■ **Required work**:
a: Reproduce the formalism overview word for word, everything from "This approach concentrates" down to "Types of Ambiguity.".
b: Decide whether each statement agrees with the formalism overview, answering yes or no and quoting the deciding words from it: (i) Russian formalism was oppressed by the Stalinist government in the 1920s. (ii) The term ostranenie was coined by Boris Eichenbaum. (iii) Empson and Leavis separated meaning from form.
c: Go on writing the formalism overview from its final sentence, keeping its style.

___ Provided text ___

Formalism indicates various
approaches that started in 1920-30s and in America were influential during
1940s-1950s.
It is still a valid approach even today and started mainly as a reaction to
literary criticism used until 1920s when critics were interested in outside
issues of the text like life of an author and historical context. Formalism placed
the study of literature on a scientific basis through objective analysis of the
motifs, devices, techniques and other aspects that comprise the literary work.
Russian formalism: Formalism started in Russia with ROMAN JAKOBSON and the Society for the Study of Poetic Language
OPOJAZ,
founded by VIKTOR
SHKLOVSKY and BORIS EICHENBAUM. They wanted to make literary
criticism an independent subject field of its own methods. Russian formalism
was oppressed by the Stalinist government in the 1920s which resulted in
emigrants who helped to shape French Structuralism. They considered literature
not as a window on the world but as something with specifically literary
characteristics that make it literature. For them, literature should be studied
for the way literary language differs from ordinary practical language.
Formalism is more concentrating on form than the content of
the work since they believed that
everything you need to know is in the text so you should not try to explore
history because that is not creating art. They were interested in analyzing
literature into its components and describing principal devices. In prose
narrative they concentrated on the operations of narrative, in poetry on sound
in verse. When analyzing a work, they asked what its form is and how does this
form affect reading. Before interpreting what is said, they would analyze how
it is said. One can begin to study The Scarlet letter for its narrative
strategies instead of the ways in which it depicts Puritanism.
They claim that literary evolution
is the result of the constant attempt to disrupt existing literary conventions
and to create new ones. One could conclude that literature changes with the
world because literature gives form to ideas outside of literary realm but for
the Formalists literary devices are motivated entirely by literary origins. For
literature to be literature, it must constantly defamiliarize the familiar = ostranenie
(a term coined by Shklovsky), constantly evolve new ways of story-telling and
poetry-making. And such change is entirely autonomous of the social or
historical world.
Main emphasis is put on the language
since common everyday language is quite unimaginative, has mostly denotative
meaning of informative function, whereas poets use different structures and
unusual words so readers can see meanings of words differently in different
context = it is poetic language that
makes poetry, not a topic because everything can become a theme of a poem.
This approach concentrates on usage of rhythm, alliteration, repetition, metaphors (indirect comparison) and symbols that have meaning of object and
some other meaning attached to it, you don’t compare two things.
British formalism: WILLIAM EMPSON and FRANK RAYMOND LEAVIS followed Russian formalism but never tried to
separate meaning from the form because, according to them, poetic language
multiplies the meaning and creates ambiguity which Empson described in his
study Seven
Types of Ambiguity.

___ Source information ___

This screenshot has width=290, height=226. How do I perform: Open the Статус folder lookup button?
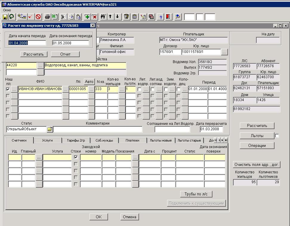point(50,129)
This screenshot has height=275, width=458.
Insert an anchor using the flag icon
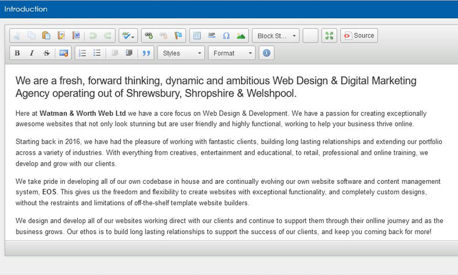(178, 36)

___
___ Source information ___

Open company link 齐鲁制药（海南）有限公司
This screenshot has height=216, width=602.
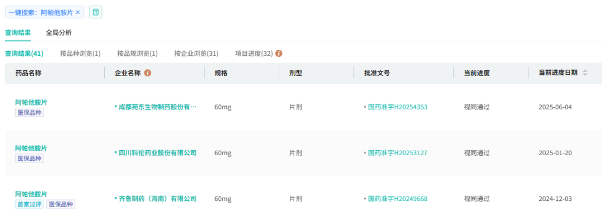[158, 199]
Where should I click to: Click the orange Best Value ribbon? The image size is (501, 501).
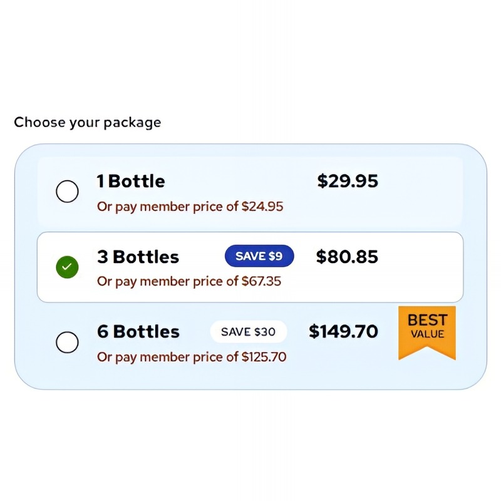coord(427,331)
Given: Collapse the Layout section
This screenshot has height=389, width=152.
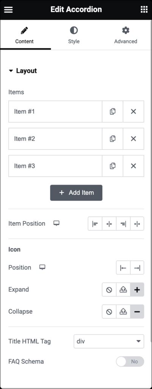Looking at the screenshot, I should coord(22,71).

___
___ Source information ___

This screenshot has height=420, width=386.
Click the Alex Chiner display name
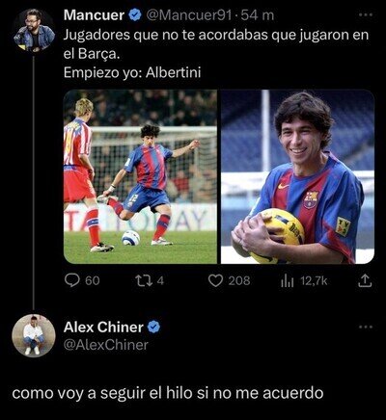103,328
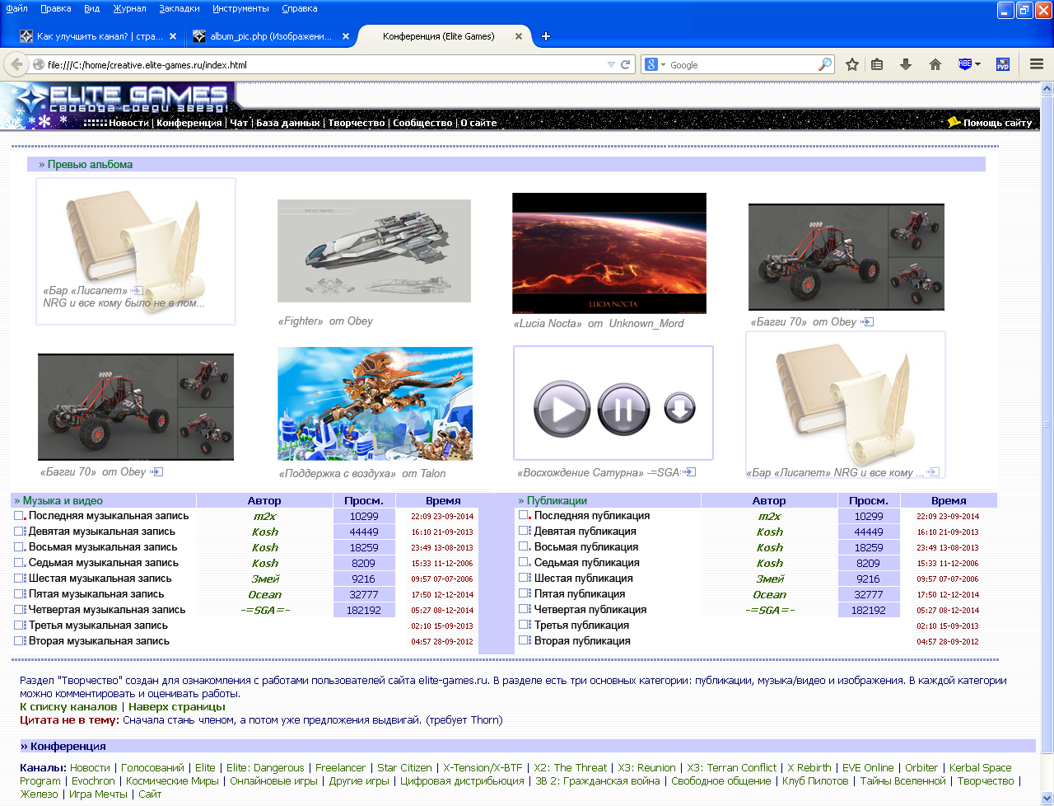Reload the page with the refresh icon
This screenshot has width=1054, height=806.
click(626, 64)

___

■ **Responses by task**:
a:
This approach concentrates on usage of rhythm, alliteration, repetition, metaphors (indirect comparison) and symbols that have meaning of object and
some other meaning attached to it, you don’t compare two things.
British formalism: WILLIAM EMPSON and FRANK RAYMOND LEAVIS followed Russian formalism but never tried to
separate meaning from the form because, according to them, poetic language
multiplies the meaning and creates ambiguity which Empson described in his
study Seven
Types of Ambiguity.

b:
(i) Yes: "Russian formalism was oppressed by the Stalinist government in the 1920s"
(ii) No: "(a term coined by Shklovsky)"
(iii) No: "never tried to separate meaning from the form"

c:
IVOR RICHARDS came up with the technique of close reading
upon realizing that his students cannot understand poetry which was later on
developed further by New Critics. He also devised a reception theory in which during
close reading of a poem you have to know all potential meanings and find the
fitting one, recognizing metaphors, rhythm = basically dissecting poem into little pieces.
American New Criticism is associated JOHN RANSOM who published an anthology of
essays New
Criticism, and CLEANTH BROOKS
and ROBERT
PENN WARREN. They
criticized critics and readers for paying too much attention to the writer so
they stopped digging in authors’ life, we will never know how they really felt
anyway. They also stated that literary critics should be professionals since
not everybody can evaluate literary texts properly and critics should NOT make
personal declarations about what they felt while reading the book because
everybody can have different experience.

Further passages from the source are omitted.